More than 80% of the firm’s assets are high-quality malls with strong occupancy rates, he says. GGP’s cash flows (after capital expenses) should accelerate over the next two years, enabling the company to hike its payout at an 8% annualized rate. GGP could also get a buyout offer from Brookfield Asset Management (BAM), which owns about one-third of GGP’s shares. The potential for a deal helps “put a floor” under the stock, Werner says, preventing it from drifting much lower.
Independence Realty Trust (IRT, $10, 7.1%)
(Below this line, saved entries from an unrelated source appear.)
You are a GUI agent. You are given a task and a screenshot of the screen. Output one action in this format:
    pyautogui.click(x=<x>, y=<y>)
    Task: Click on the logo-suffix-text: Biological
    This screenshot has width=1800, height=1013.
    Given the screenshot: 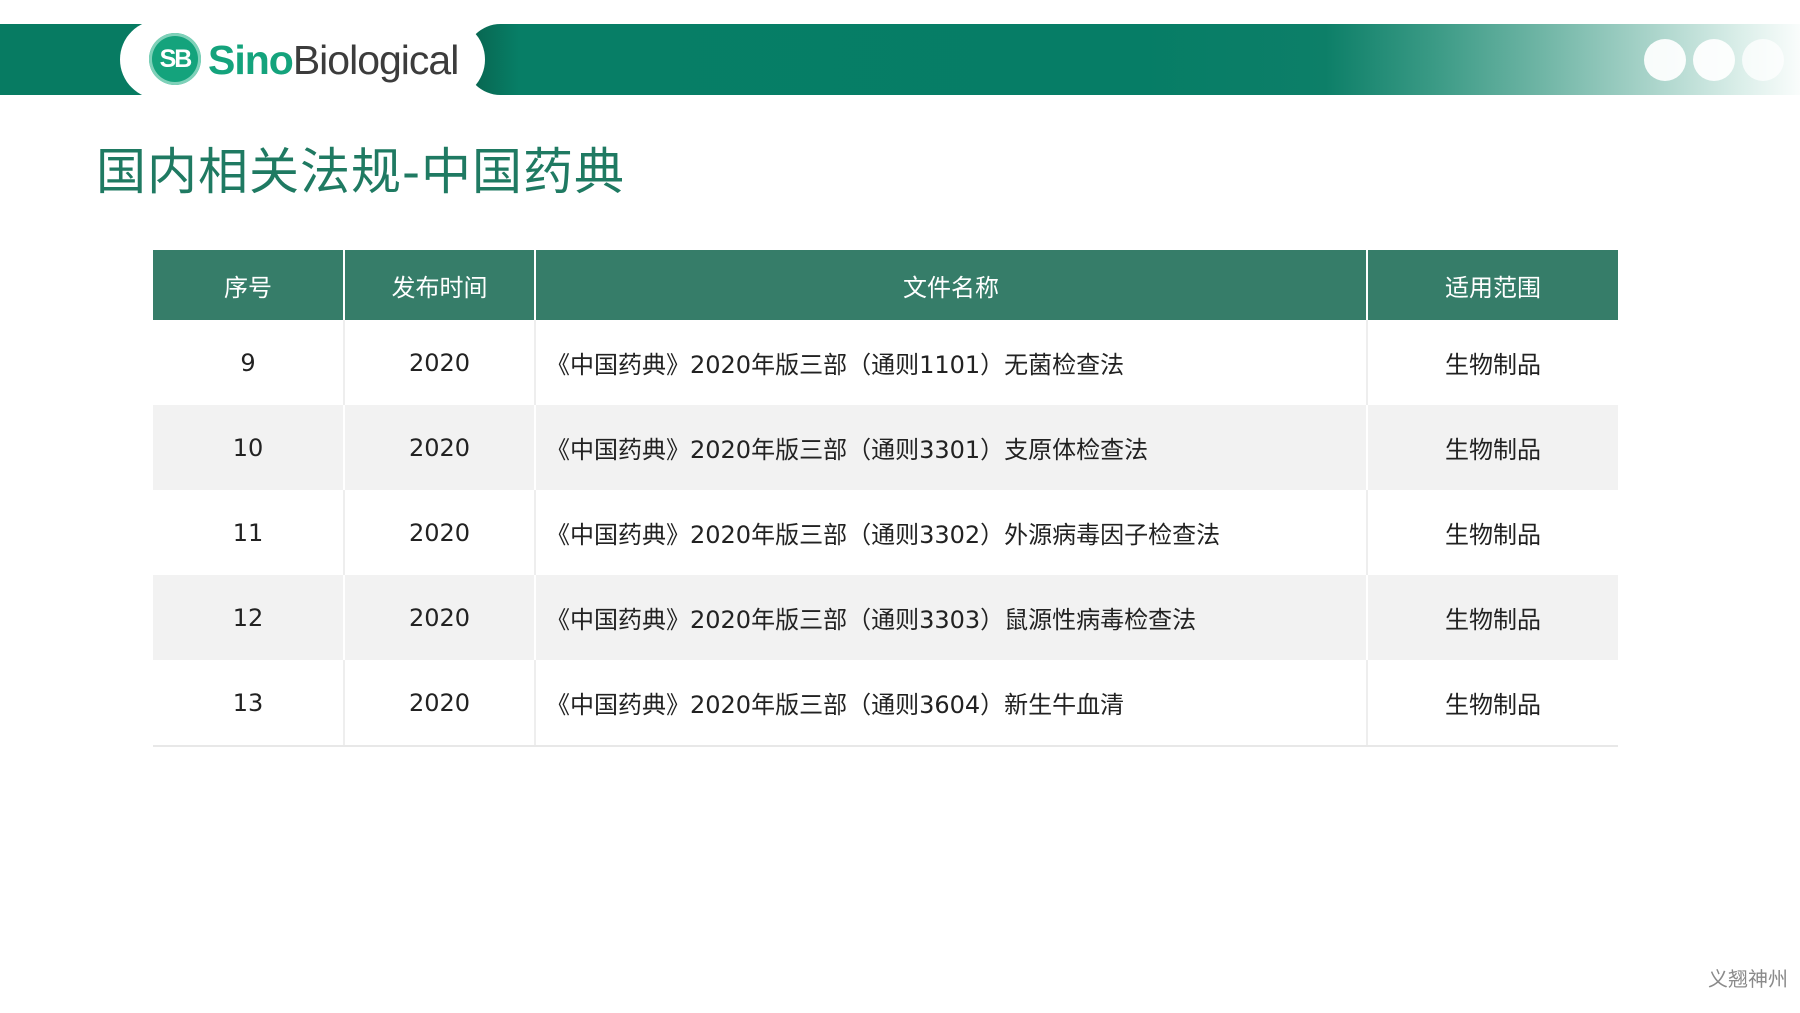 What is the action you would take?
    pyautogui.click(x=376, y=60)
     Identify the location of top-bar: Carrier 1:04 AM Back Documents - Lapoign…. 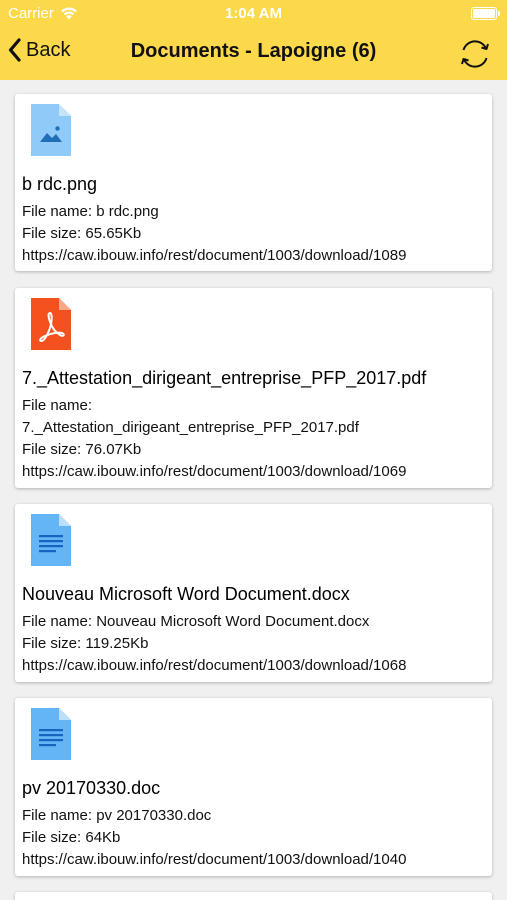
(254, 40).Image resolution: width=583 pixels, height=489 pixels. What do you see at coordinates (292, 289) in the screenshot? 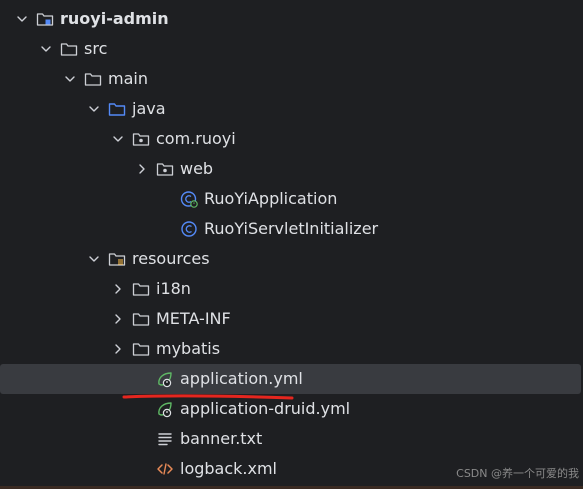
I see `tree-item-i18n: i18n` at bounding box center [292, 289].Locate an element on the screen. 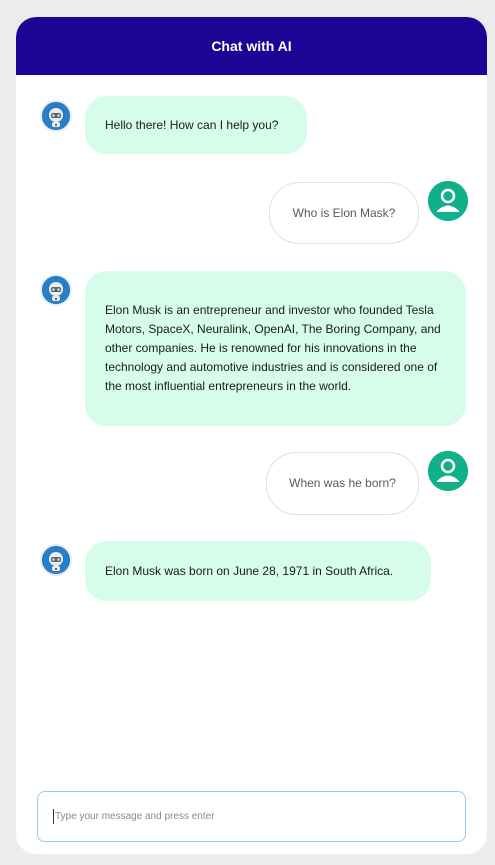 The image size is (495, 865). bot-message: Hello there! How can I help you? is located at coordinates (196, 125). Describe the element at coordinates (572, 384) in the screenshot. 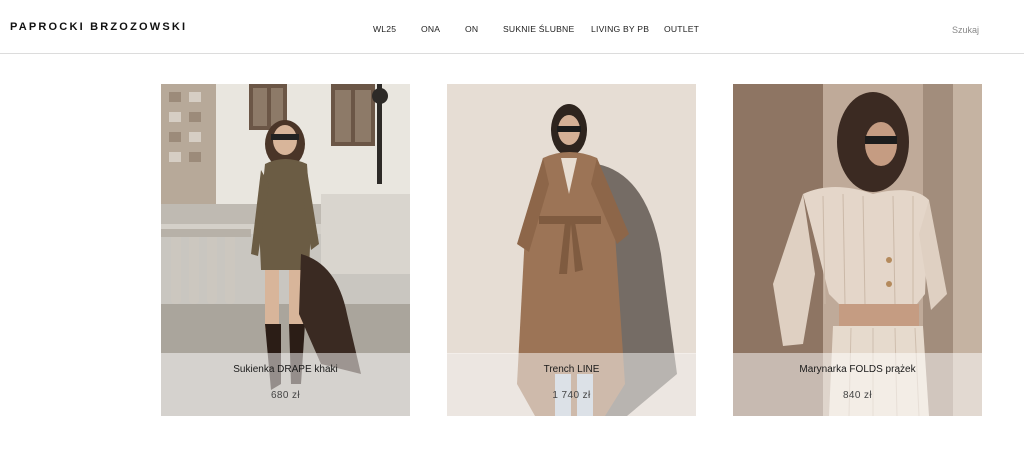

I see `product-caption: Trench LINE 1 740 zł` at that location.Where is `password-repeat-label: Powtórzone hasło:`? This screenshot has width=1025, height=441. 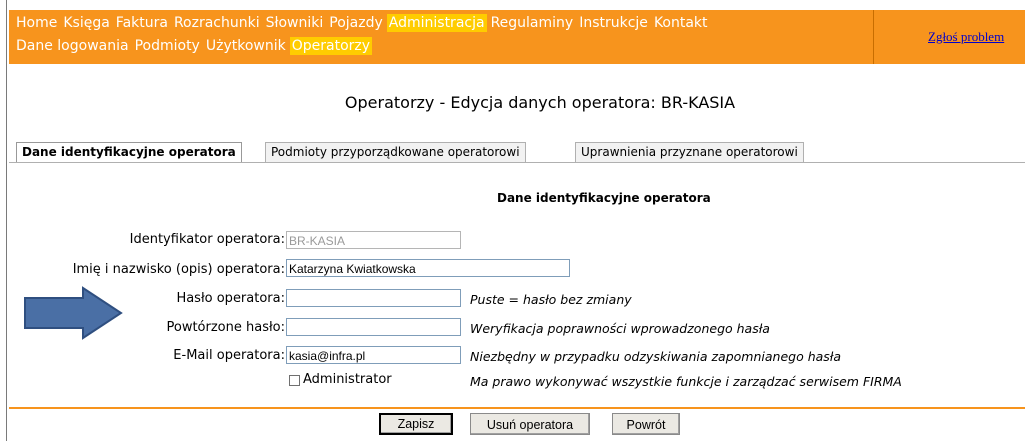 password-repeat-label: Powtórzone hasło: is located at coordinates (226, 328).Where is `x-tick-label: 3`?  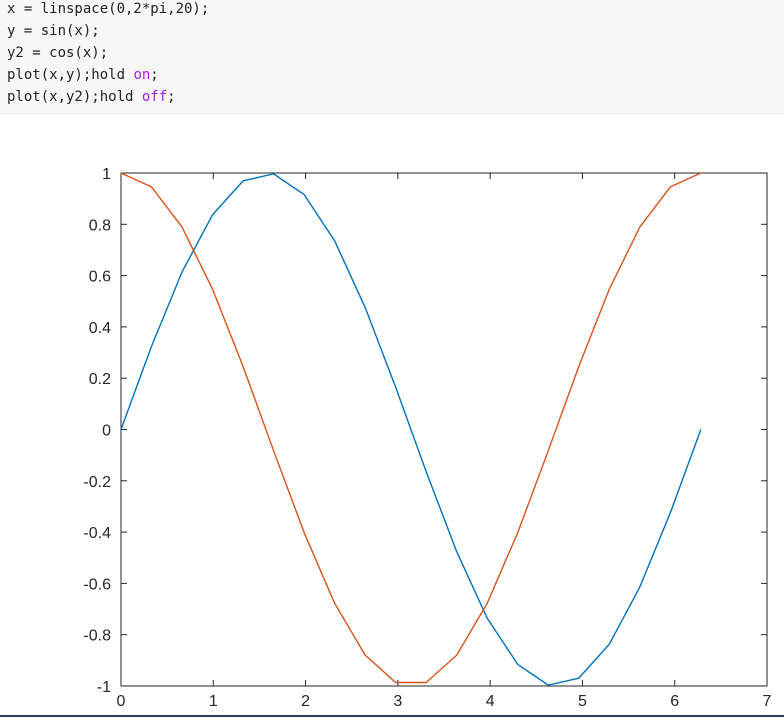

Independence, a housing REIT that went public in 2013, owns 47 garden-style apartment properties in the Midwest and Southeast, charging rents that average just $978 per unit. Tight supply and strong demand for such affordable housing has helped Independence maintain a robust 94% occupancy rate. The REIT upgrades apartments that it buys, installing new floors and amenities such as washer-dryers, to support higher property values and rents.
Like any small stock, the REIT, with a market value of just $718 million, is likely to be more volatile than larger, more stable firms. And just a couple of bad real estate deals could have an outsize effect on its bottom line. But the firm’s finances are improving, and its rental business looks healthy, says Werner, whose fund owns shares of the REIT. Although he doesn’t expect the REIT to raise its dividend in the near term, he believes the stock could hit $11 over the next two years, producing total returns, including dividends, of about 18.5% over that time period.
Prologis (PLD, $65, 2.7%)
With online sales expanding, warehouse distribution centers have become critical, high-tech junctions for shipments and returns. As the world’s leading owner and developer of such real estate, Prologis looks well situated to profit.
Nearly half the firm’s properties are in densely populated coastal areas, such as Los Angeles, New York and New Jersey—prime spots to handle global shipments. Even while building more logistics-focused centers, the firm has maintained a healthy 97% occupancy rate. Prologis should also benefit as traditional retailers sell more goods online for pickup and return in stores, says Fidelity’s Buller, whose fund owns shares of Prologis.
Prologis expects to lift FFO at about an 8% annualized rate over the next three years, supporting estimated total returns of about 11% a year. Although the stock has already gained a superb 27% over the past year, including dividends, it should continue to be a winner.
Other ways to invest
Investors who don’t want to buy individual stocks can get exposure to REITs through an exchange-traded fund or mutual fund.
Among ETFs, our top pick is Schwab US REIT (symbol SCHH, $41, 3.7%). The ETF tracks an index of the 102 largest U.S. REITs, including residential, office and retail-property owners. We like the fund’s broad diversity and its rock-bottom expense ratio. The ETF charges just 0.07%, or 70 cents per year for every $1,000 invested.
Going abroad helps give the iShares Global REIT ETF (REET, $25, 4%) a bump in yield over most pure U.S. real estate funds. The ETF holds 65% of its assets in U.S. REITs, with the rest in foreign stocks, such as Hong Kong–based Link Real Estate Investment Trust. The drawback: Investors face some foreign-market and currency risks with this fund.
Among mutual funds, Fidelity Real Estate Investment Portfolio (FRESX, 2.6%) has racked up a strong record, beating the 10-year category average for real estate funds and pulling ahead of its peer group in eight of the past 10 years. T. Rowe Price Real Estate (TRREX) has been a solid performer, too, although not as strong in recent years. Both funds charge expense ratios of about 0.75%, below the 1.16% average for real estate stock mutual funds. T. Rowe doesn’t report a standardized 30-day yield (used for the above recommendations), but the fund paid out at a 2.5% annualized rate over the past 12 months, based on its recent share price.